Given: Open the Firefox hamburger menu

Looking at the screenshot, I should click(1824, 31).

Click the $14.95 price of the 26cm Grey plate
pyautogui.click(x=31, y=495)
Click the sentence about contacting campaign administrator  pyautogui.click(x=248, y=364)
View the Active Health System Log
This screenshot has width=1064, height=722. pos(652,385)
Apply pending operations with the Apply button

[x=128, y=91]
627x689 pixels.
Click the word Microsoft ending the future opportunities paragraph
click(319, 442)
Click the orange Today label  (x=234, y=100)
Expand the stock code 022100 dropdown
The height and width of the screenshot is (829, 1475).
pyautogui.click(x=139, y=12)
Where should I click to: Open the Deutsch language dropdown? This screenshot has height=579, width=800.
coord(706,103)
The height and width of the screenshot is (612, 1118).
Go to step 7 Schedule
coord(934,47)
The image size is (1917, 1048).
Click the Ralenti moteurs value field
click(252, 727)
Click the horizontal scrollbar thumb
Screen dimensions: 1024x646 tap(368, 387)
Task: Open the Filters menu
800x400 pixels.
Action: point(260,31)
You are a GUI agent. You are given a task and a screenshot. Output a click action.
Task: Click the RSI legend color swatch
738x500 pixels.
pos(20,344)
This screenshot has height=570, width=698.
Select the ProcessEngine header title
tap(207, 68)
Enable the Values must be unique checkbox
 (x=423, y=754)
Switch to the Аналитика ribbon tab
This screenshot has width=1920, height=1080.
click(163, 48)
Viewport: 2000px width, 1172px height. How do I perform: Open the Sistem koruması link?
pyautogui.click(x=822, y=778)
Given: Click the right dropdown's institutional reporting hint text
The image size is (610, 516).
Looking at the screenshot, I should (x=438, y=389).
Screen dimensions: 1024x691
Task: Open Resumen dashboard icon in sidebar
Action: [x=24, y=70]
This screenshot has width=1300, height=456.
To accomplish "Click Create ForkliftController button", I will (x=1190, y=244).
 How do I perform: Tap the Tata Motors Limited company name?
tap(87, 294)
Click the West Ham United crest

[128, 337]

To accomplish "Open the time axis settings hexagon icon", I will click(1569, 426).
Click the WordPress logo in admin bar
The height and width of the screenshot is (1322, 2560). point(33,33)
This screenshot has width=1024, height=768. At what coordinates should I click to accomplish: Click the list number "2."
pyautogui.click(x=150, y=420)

◆ ◆ ◆ ◆ ◆ ◆ ◆

Problem description:
Copy out every line of the listing above that contains the word "accomplish", counting only matches with the same capitalization.

Full solution:
To accomplish "Click Create ForkliftController button", I will (x=1190, y=244).
To accomplish "Open the time axis settings hexagon icon", I will click(1569, 426).
This screenshot has width=1024, height=768. At what coordinates should I click to accomplish: Click the list number "2."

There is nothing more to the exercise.